TEXTO:
━━━━

¿Contrato Civil Vs Contrato Administrativo?

Una breve aproximación a la idea unitaria del contrato

Un día, una mariposa de una belleza sin igual se columpiaba sobre una flor. Mientras tanto, una oruga, tan fea que daba lástima, pasó arrastrándose por debajo de esa flor. Entonces, la mariposa le dijo:

– ¿Eso de ahí es una oruga?

Esta le respondió:

– ¡Sí!

La mariposa le gritó a continuación:

– ¿porqué pasas por mi camino, oruga sucia? ¡Puf! ¡Maldita criatura! ¡Mira, yo que soy hermosa! ¡Verdaderamente, Dios no nos ha concedido la misma procedencia! ¡Yo me balanceo hacia el cielo, tú sólo conoces la tierra!

Entonces la oruga dijo:

– No presumas tanto, mariposa. Todo el encanto de tus colores no te da derecho a ofenderme. Todos tenemos un origen. Si me insultas a mí, insultas a tu madre. ¡La oruga procede de la mariposa, la mariposa de la oruga!

 

(Fábula de los wolof, etnia de Senegal – África; extraído de Cuentos Africanos, recopilación de Carl Meinhof, Océano Grupo Editorial, 2001, pág. 247).

¿Qué relación puede tener este cuento africano con el título de este trabajo? parece que ninguna. Sin embargo, la moraleja que trae consigo importa muchísimo a la construcción del mismo. Esta moraleja enseña que no importa lo bello o feo que seas, si fuiste primero, segundo o último, lo importante radica en poder identificar tu origen y cuál es el designio que te señalaron, cual es el espíritu con el que naciste, pues la esencia siempre será la misma, podrán cambiar algunos aspectos propios de cada ser, pero al final importará que la mariposa y la oruga siempre tendrá el mismo origen.

Lo mismo sucede cuando hablamos de los contratos administrativos y de los contratos civiles, los últimos dirán que los primeros son las orugas y que éstos son las mariposas; sin embargo, ambos son orugas en su esencia y su concepción inicial y se convertirán en mariposas de distinto color y tamaño, pero jamás podrán negar que siempre serán orugas. Ambos contratos parten de una característica común: son actos jurídicos generadores de obligaciones y a partir de esa concepción inicial pueden desarrollar sus características particulares.

━━━━

REGISTROS:

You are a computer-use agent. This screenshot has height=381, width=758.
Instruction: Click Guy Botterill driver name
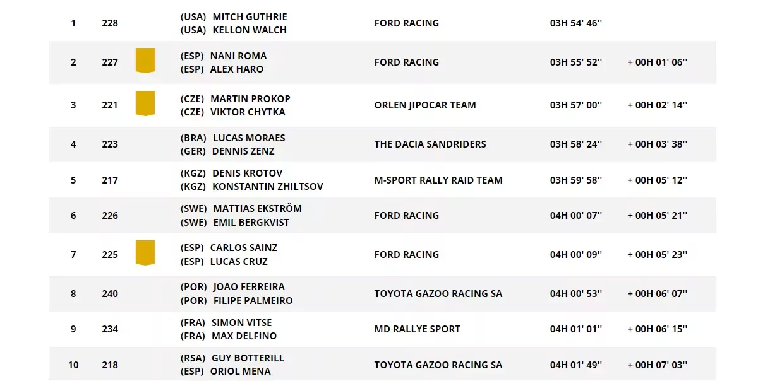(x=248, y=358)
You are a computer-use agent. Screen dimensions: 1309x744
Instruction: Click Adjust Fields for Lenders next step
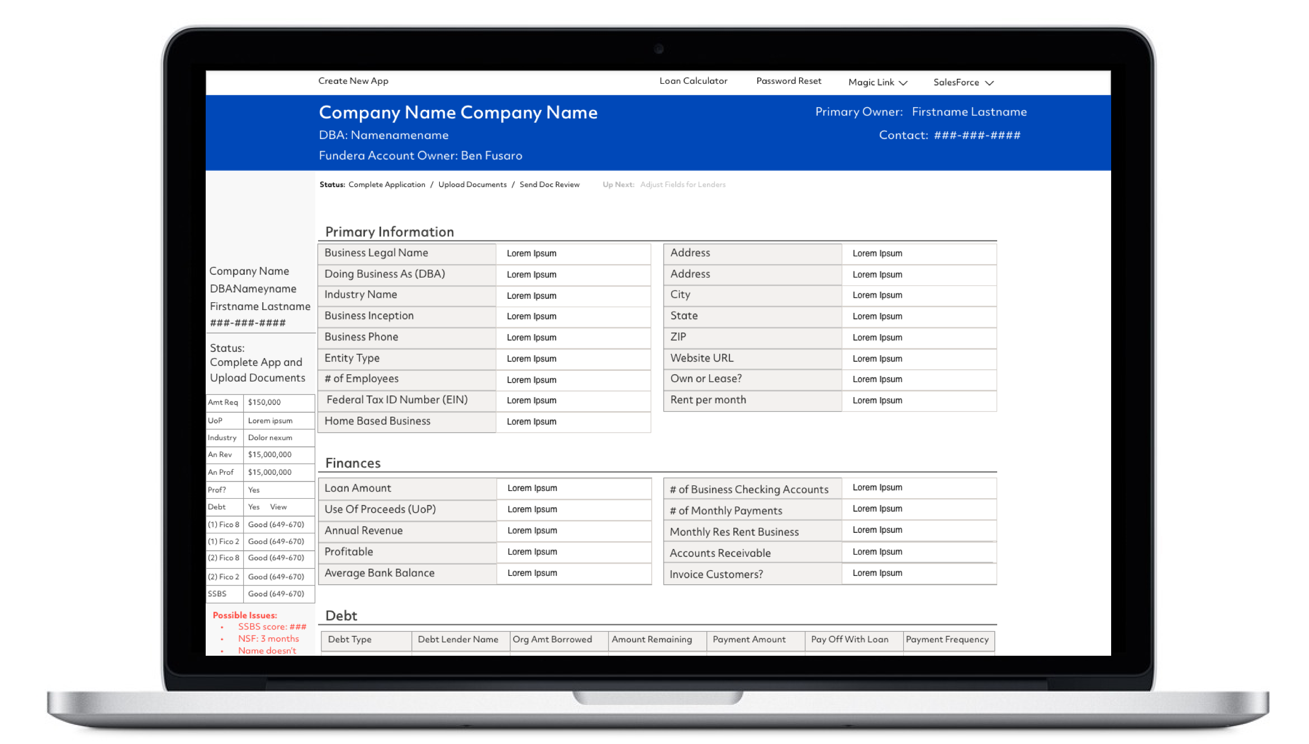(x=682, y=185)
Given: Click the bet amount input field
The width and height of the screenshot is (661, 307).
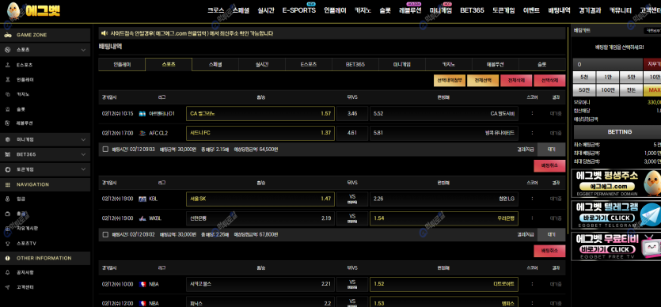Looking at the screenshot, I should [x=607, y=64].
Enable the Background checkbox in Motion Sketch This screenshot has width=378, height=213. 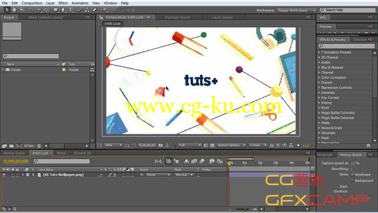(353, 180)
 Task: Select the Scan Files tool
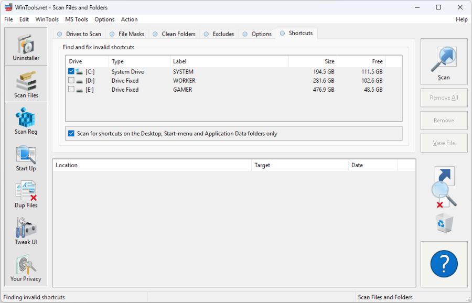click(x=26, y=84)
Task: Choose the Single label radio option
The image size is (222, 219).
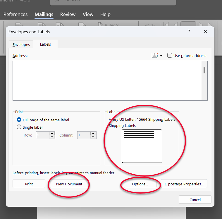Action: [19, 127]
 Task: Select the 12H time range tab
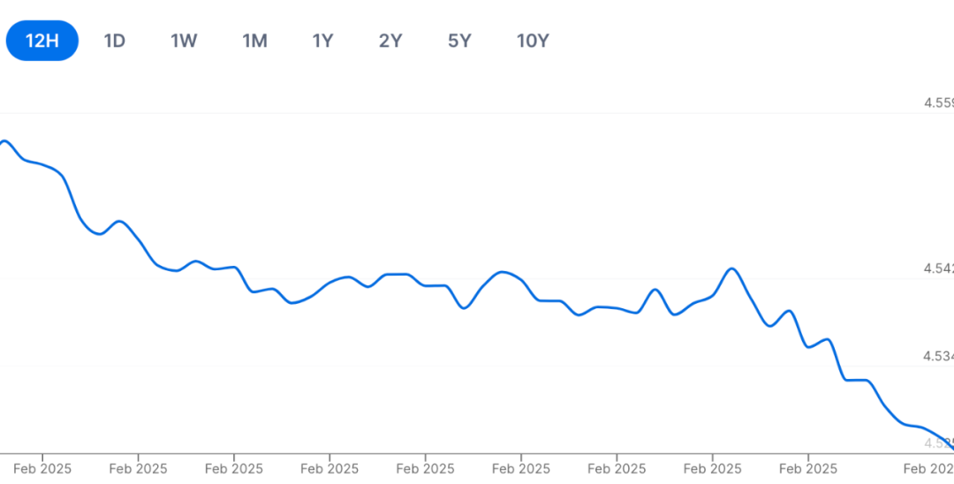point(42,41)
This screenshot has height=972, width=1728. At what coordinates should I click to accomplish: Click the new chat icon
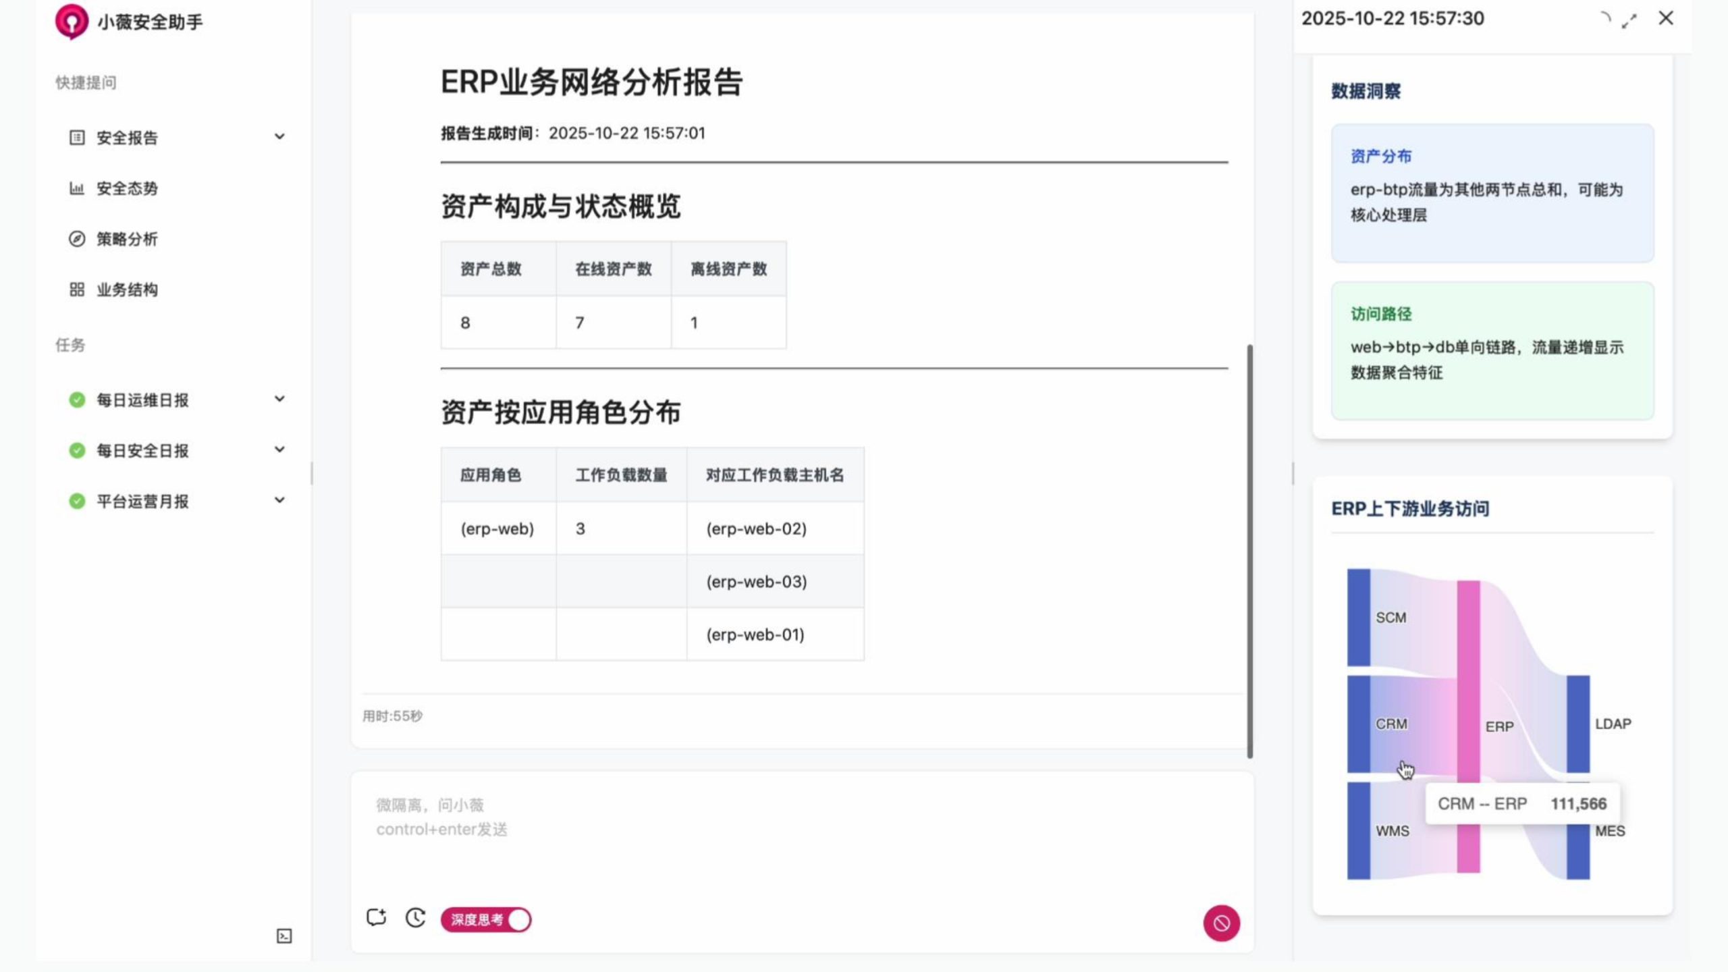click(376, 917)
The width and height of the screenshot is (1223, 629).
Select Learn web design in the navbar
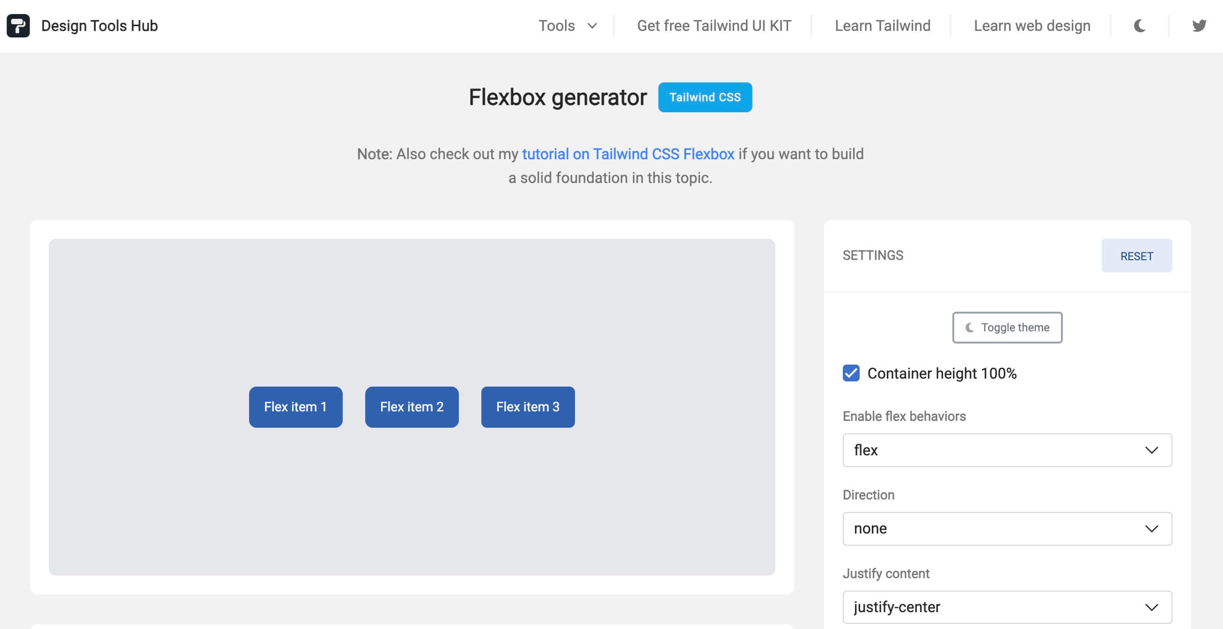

━━━━

LISTA DE TAREAS:
- 1) Según el texto sobre el contrato civil y el administrativo, ¿por qué ambos contratos son orugas en su esencia? Respóndelo en una a tres oraciones.
- 2) Reproduce del texto sobre el contrato civil y el administrativo el fragmento que va desde "Entonces la oruga" hasta "2001, pág. 247).".
Los registros no tienen relación con el texto.

RESPUESTAS:
- 1) Porque ambos parten de una característica común: son actos jurídicos generadores de obligaciones. A partir de esa concepción inicial, cada uno desarrolla sus características particulares.

- 2)
Entonces la oruga dijo:

– No presumas tanto, mariposa. Todo el encanto de tus colores no te da derecho a ofenderme. Todos tenemos un origen. Si me insultas a mí, insultas a tu madre. ¡La oruga procede de la mariposa, la mariposa de la oruga!

 

(Fábula de los wolof, etnia de Senegal – África; extraído de Cuentos Africanos, recopilación de Carl Meinhof, Océano Grupo Editorial, 2001, pág. 247).